Action item
In the excerpt on solving the BFKL equation, what value is chosen for the lower limit on the transverse momentum integration?

Extract provided
If the QCD coupling $\alpha_S$ is fixed we can solve the BFKL
equation (5) and obtain an analytic expression for the leading
small $z$ behaviour of the solution. Omitting the Gaussian diffusion
factor in $\ln \left(k_T^{2}/Q^{2} \right)$ we find
\begin{eqnarray}
\Phi_T (z, k_T^2, Q^2) & = & \frac{9 \pi^2}{512} \: \frac{2 \sum
e_q^2 \alpha_S^{\frac{1}{2}}}{\sqrt{21 \zeta (3)/2}} \; (k_T^2
Q^2)^{\frac{1}{2}} \; \frac{z^{- \alpha_P + 1}}{\sqrt{\ln (1/z)}}
\; \left [ 1 \: + \: {\cal O} \: \left ( \frac{1}{\ln (1/z)}
\right ) \right ] \nonumber \\
& & \\
\Phi_L (z, k_T^2, Q^2) & = & \frac{2}{9} \: \Phi_T (z, k_T^2, Q^2)
\nonumber
\label{eq:a9}
\end{eqnarray}
where the Riemann zeta function $\zeta (3) = 1.202$ and the BFKL
intercept
\begin{equation}
\alpha_P \: - \: 1 \; = \; \frac{12 \alpha_S}{\pi} \; \ln 2.
\label{eq:a10}
\end{equation}

Here, however, we follow the approach of \cite{KMS1} and allow the
coupling $\alpha_{S}$ to run. This means that we must numerically
solve the BFKL equations for
\begin{equation}
H_i (z, k_T^2, Q^2) \; \equiv \; \frac{3 \alpha_S (k_T^2)}{\pi} \; \Phi_i
(z, k_T^2, Q^2).
\label{eq:a11}
\end{equation}
We use the differential form of the equations,
\begin{equation}
\frac{\partial H_i (z, k_T^2, Q^2)}{\partial \ln (1/z)} \; = \;
\frac{3 \alpha_S (k_T^2)}{\pi} \: k_T^2 \: \int_{k_0^2}^\infty \:
\frac{dk_T^{\prime 2}}{k_T^{\prime 2}} \; \left [ \frac{H_i (z,
k_T^{\prime 2}, Q^2) - H_i (z, k_T^2, Q^2)}{| k_T^{\prime 2} - k_T^2 |}
\: + \: \frac{H_i (z, k_T^2, Q^2)}{\sqrt{4k_T^{\prime 4} \: + \:
k_T^4}} \right ]
\label{eq:a12}
\end{equation}
subject to the boundary conditions
\begin{equation}
H_i (z = z_0, k_T^2, Q^2) \; = \; H_i^{(0)} (k_T^2, Q^2).
\label{eq:a13}
\end{equation}
For the lower limit on the transverse momentum integration we
choose $k_0^2 = 1$ GeV$^2$.  We start from the \lq\lq box" expressions, 
(\ref{eq:a7}), for $H_i^{(0)}$ at $z_0 = 0.1$ and solve (\ref{eq:a12}) to obtain 
$H_i$ (and $\Phi_i$) for $z < z_0$.  In this way we predict the cross section for 
DIS + jet production from equations (\ref{eq:a2}) and (\ref{eq:a3}).

Collected data
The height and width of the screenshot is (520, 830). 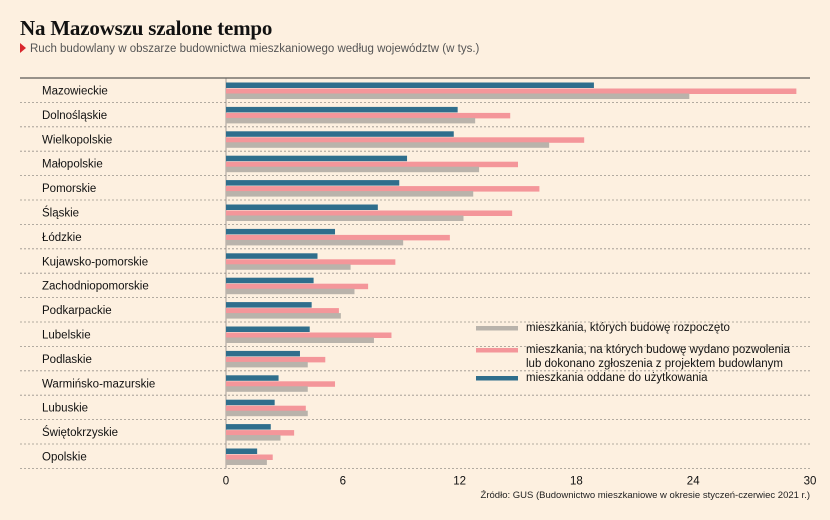 What do you see at coordinates (62, 238) in the screenshot?
I see `category-label: Łódzkie` at bounding box center [62, 238].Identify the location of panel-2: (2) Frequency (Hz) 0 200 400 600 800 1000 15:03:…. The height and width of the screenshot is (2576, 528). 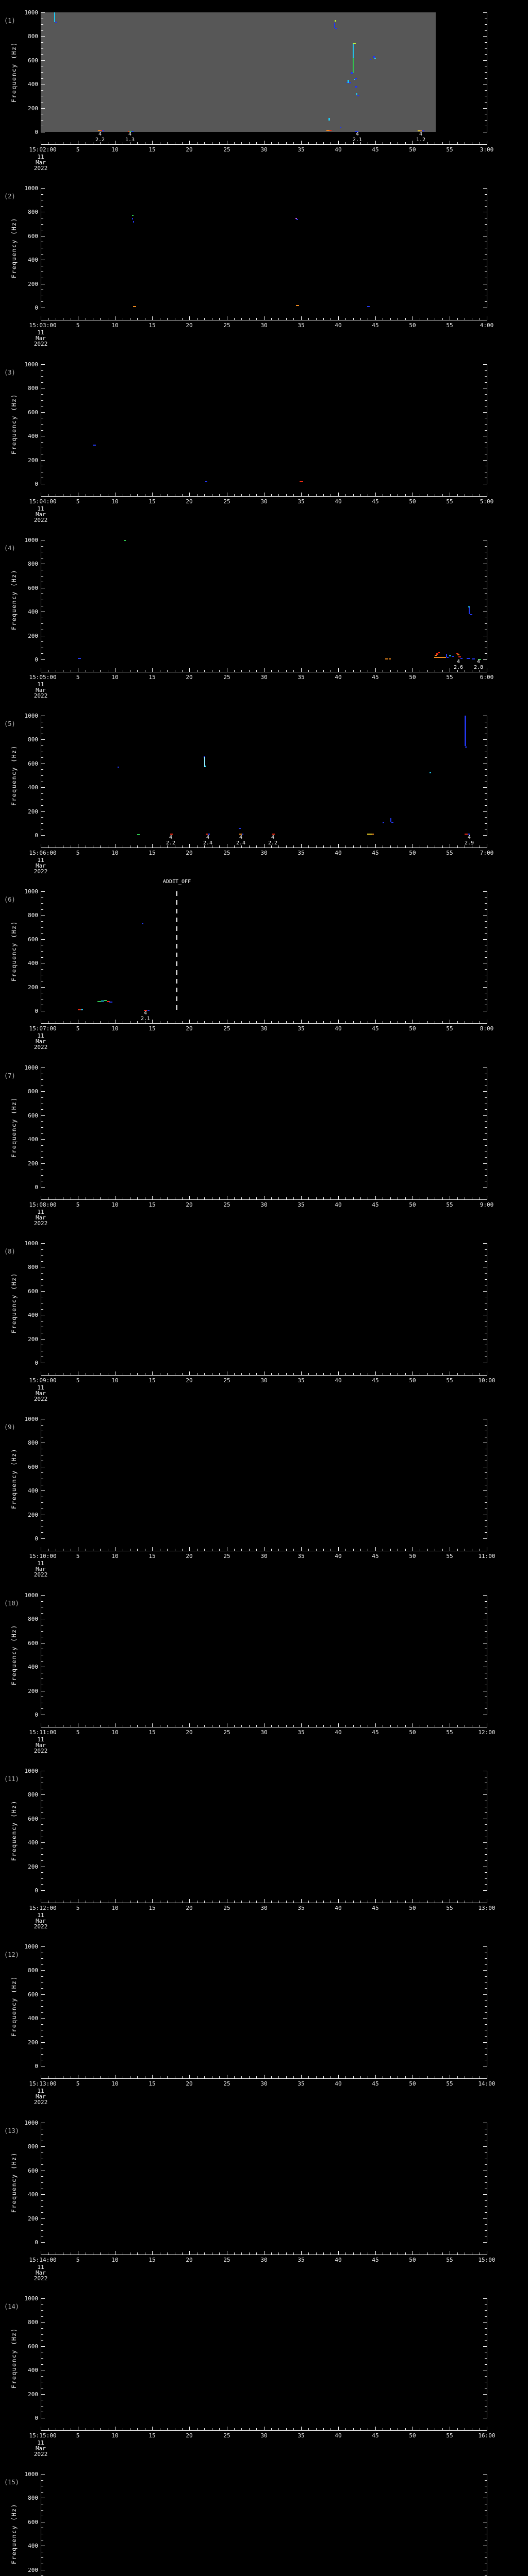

Answer box
k₀² = 1 GeV²